##### Records for this exercise

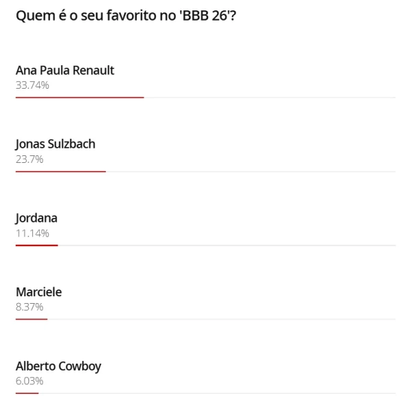Click the 23.7% vote percentage

click(30, 159)
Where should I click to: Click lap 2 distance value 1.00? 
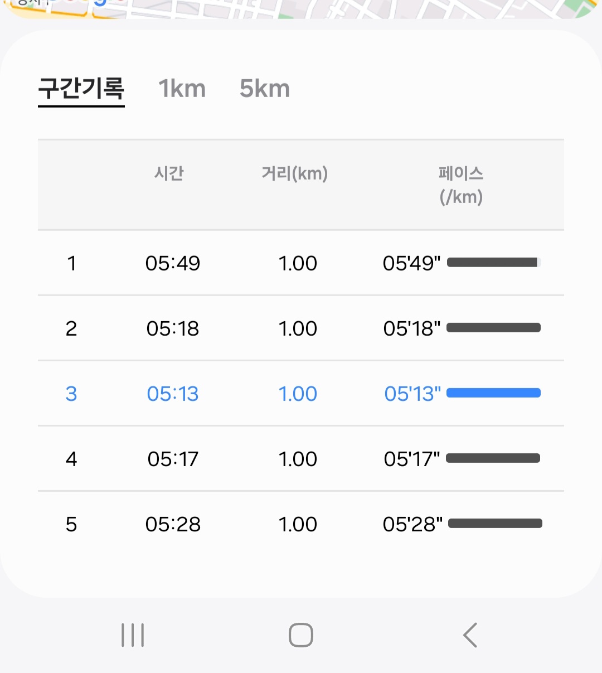[x=298, y=328]
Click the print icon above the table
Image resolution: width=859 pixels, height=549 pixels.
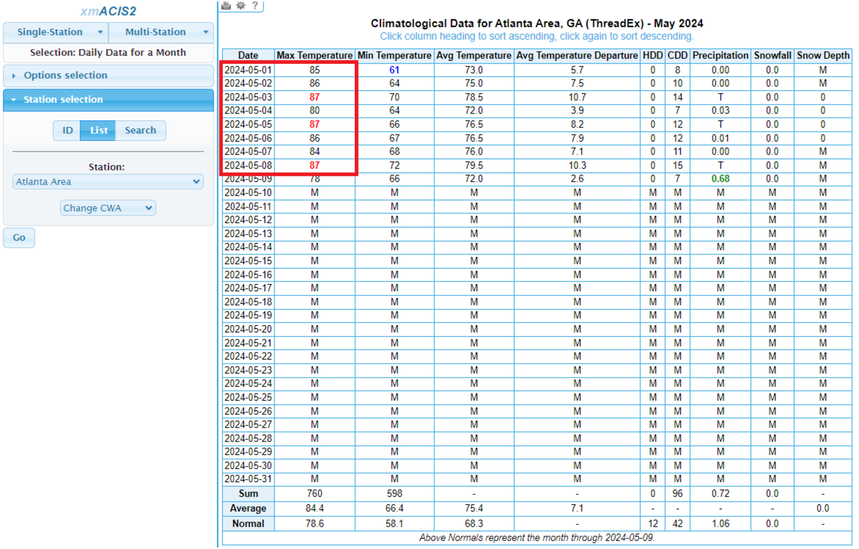pos(226,5)
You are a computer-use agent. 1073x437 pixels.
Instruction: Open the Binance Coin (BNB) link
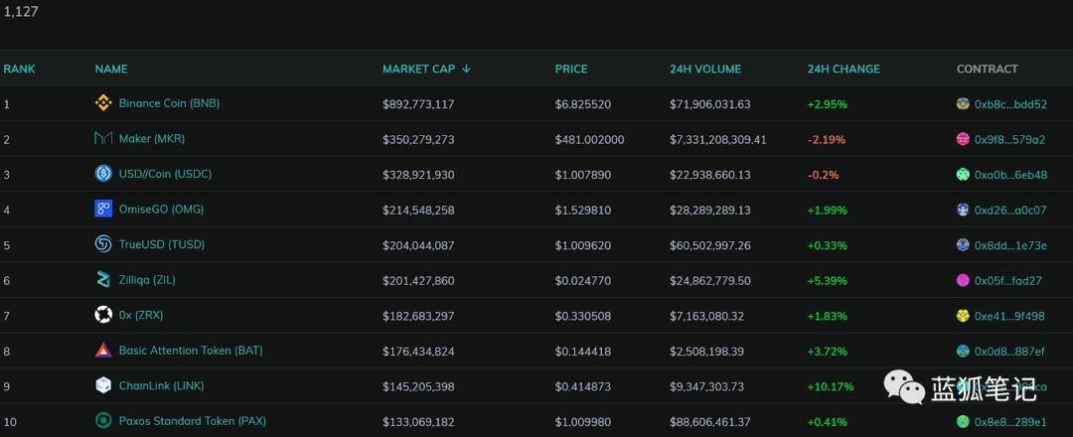tap(169, 103)
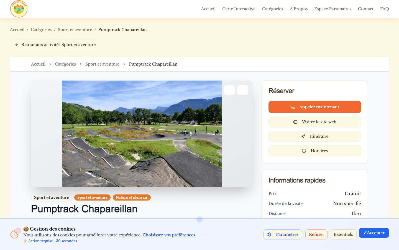The image size is (399, 250).
Task: Open the Kamino Lodges logo
Action: [x=19, y=9]
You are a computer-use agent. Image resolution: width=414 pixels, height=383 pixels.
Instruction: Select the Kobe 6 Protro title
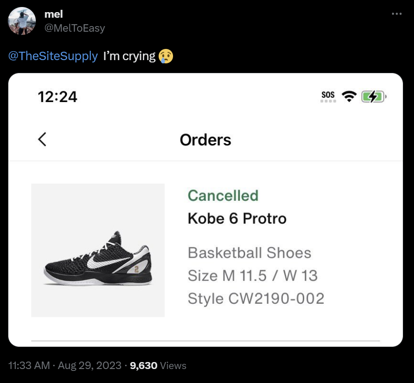click(x=237, y=218)
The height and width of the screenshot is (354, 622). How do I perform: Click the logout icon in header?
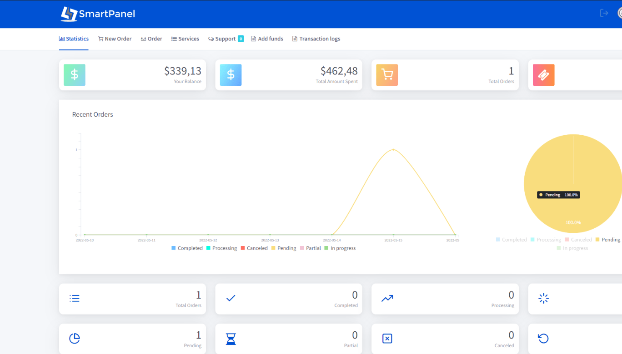coord(604,13)
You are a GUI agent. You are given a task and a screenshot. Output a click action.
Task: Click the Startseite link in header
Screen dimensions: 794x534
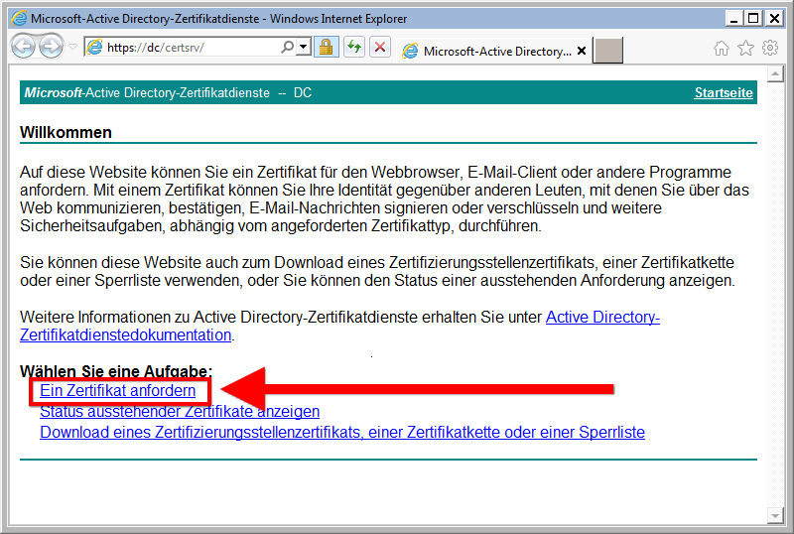click(724, 93)
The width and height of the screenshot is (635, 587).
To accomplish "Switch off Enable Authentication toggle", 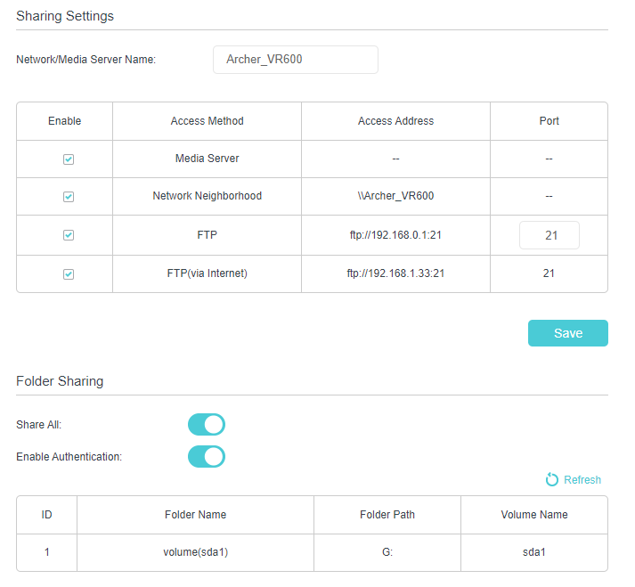I will point(207,457).
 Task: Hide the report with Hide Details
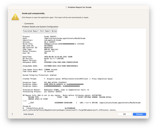click(x=29, y=114)
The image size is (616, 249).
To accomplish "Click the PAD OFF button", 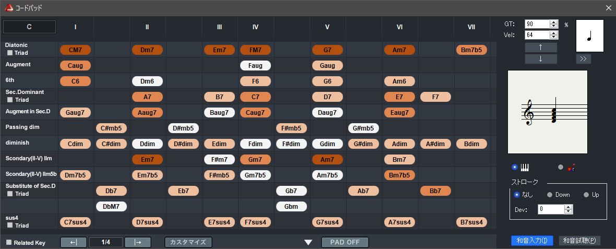I will point(345,242).
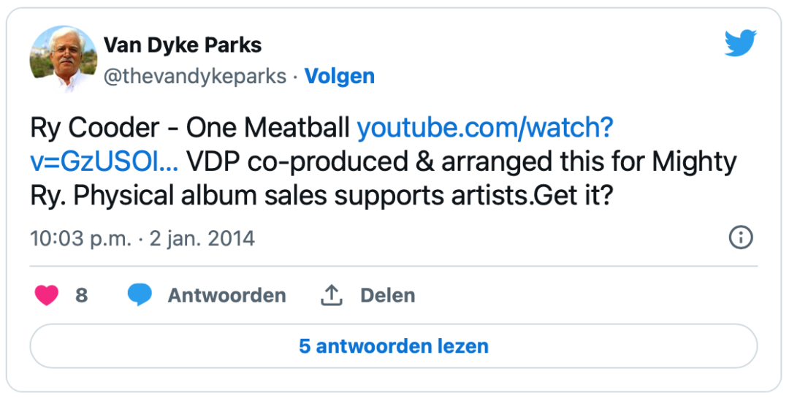Open the @thevandykeparks handle
The width and height of the screenshot is (789, 401).
tap(195, 77)
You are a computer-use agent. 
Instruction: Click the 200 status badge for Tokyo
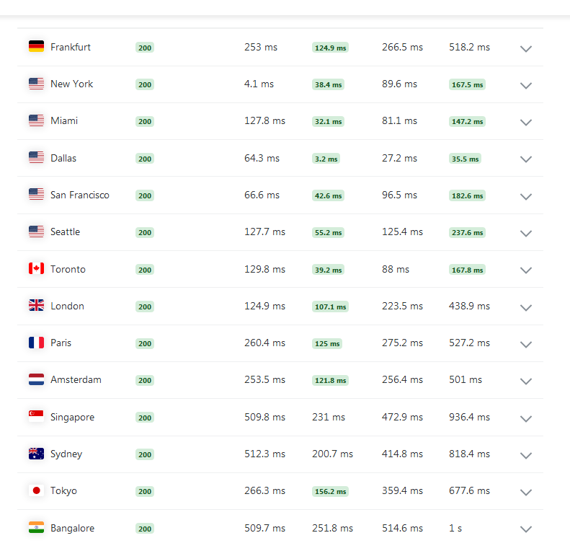(145, 491)
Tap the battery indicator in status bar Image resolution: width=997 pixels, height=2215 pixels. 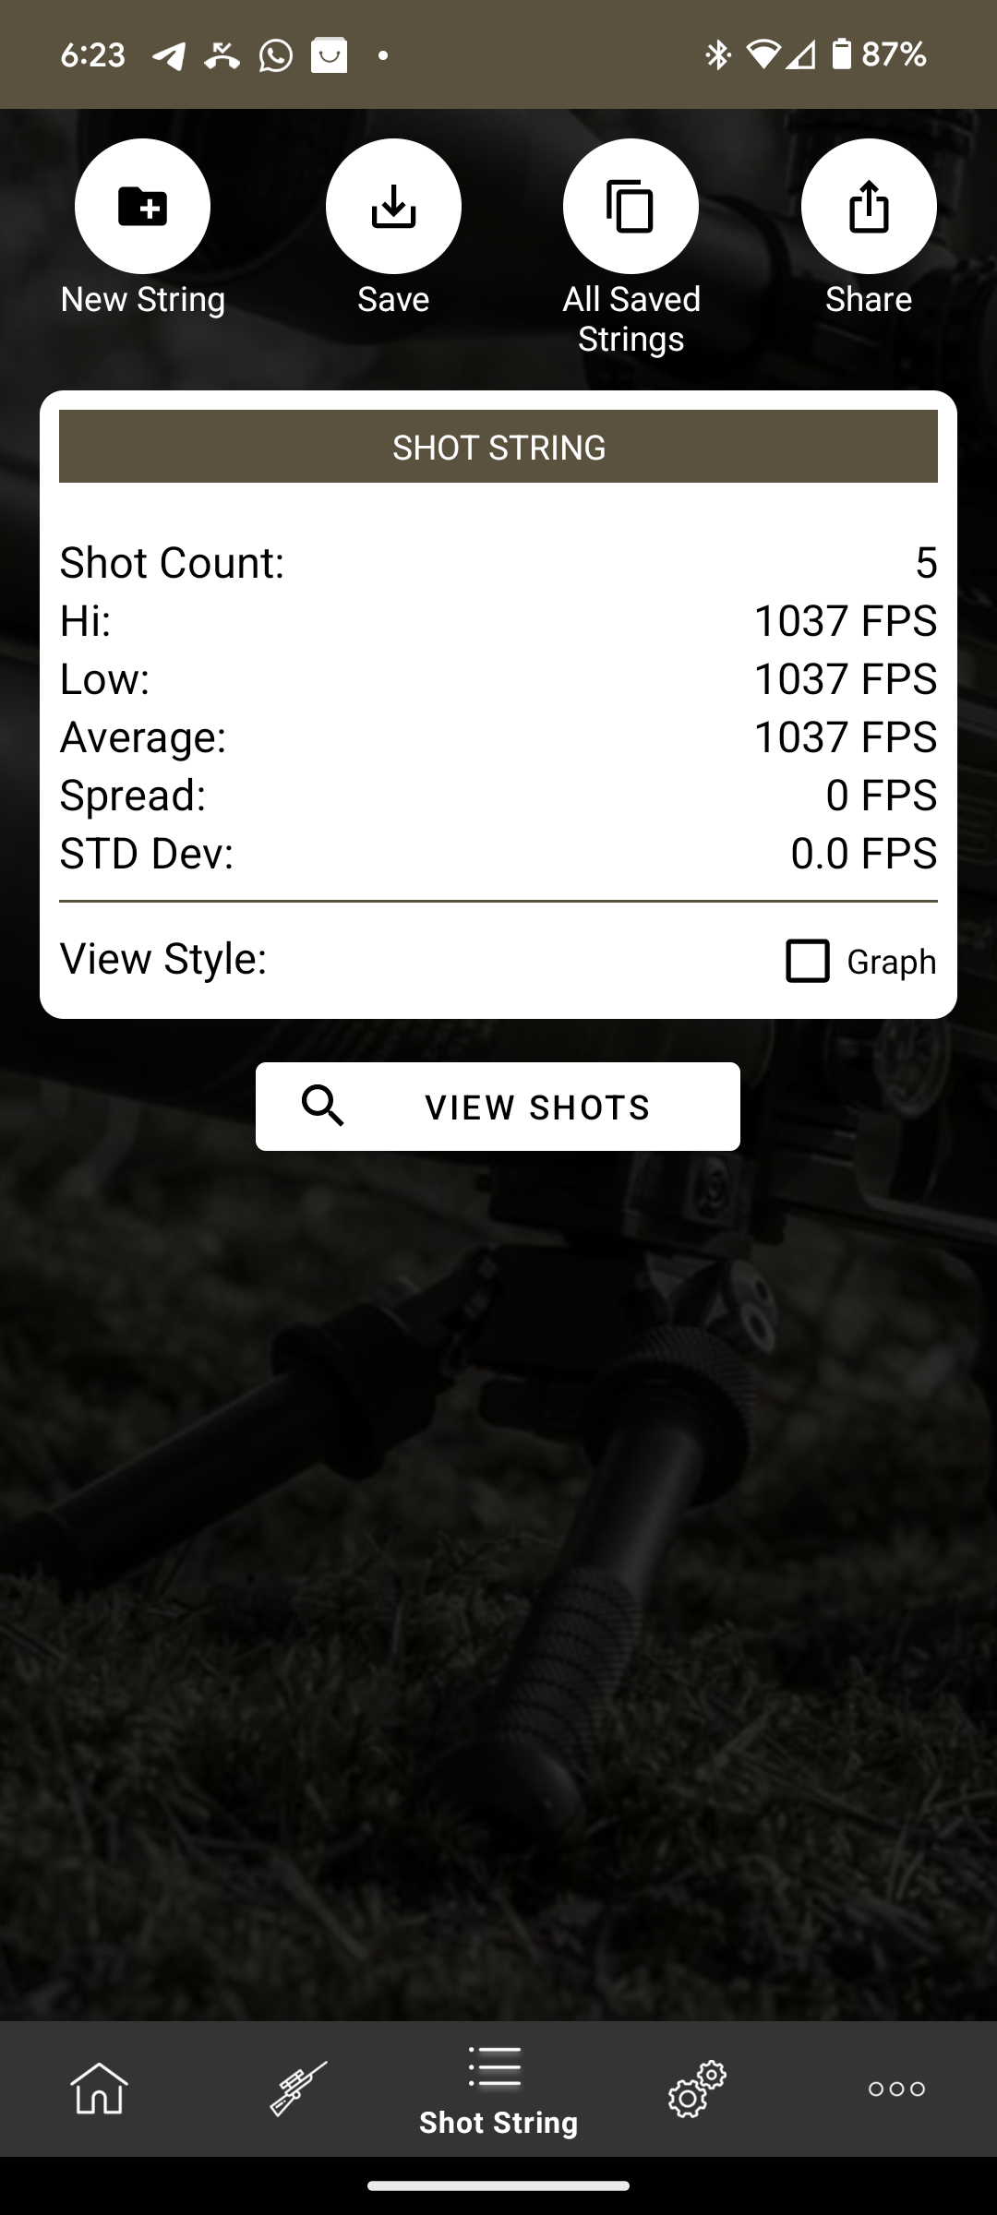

##########

▶ _Problem_
Without the pictures, set down the lines above from the line with "You are a computer-use agent. 1073x437" up to and including the line with "The width and height of the screenshot is (635, 587)." exactly as they stand.

▶ _Solved exercise_
You are a computer-use agent. 1073x437 pixels.
Instruction: Open the Binance Coin (BNB) link
tap(169, 103)
The image size is (399, 250).
Task: Open the Kamino Lodges logo
Action: [x=19, y=9]
You are a computer-use agent. Image resolution: width=414 pixels, height=383 pixels.
Instruction: Select the Kobe 6 Protro title
click(x=237, y=218)
The height and width of the screenshot is (354, 622). How do I perform: Click the logout icon in header?
coord(604,13)
You are a GUI agent. You are given a task and a screenshot. Output a click action.
Task: Click the Startseite link in header
Screen dimensions: 794x534
click(724, 93)
The width and height of the screenshot is (635, 587).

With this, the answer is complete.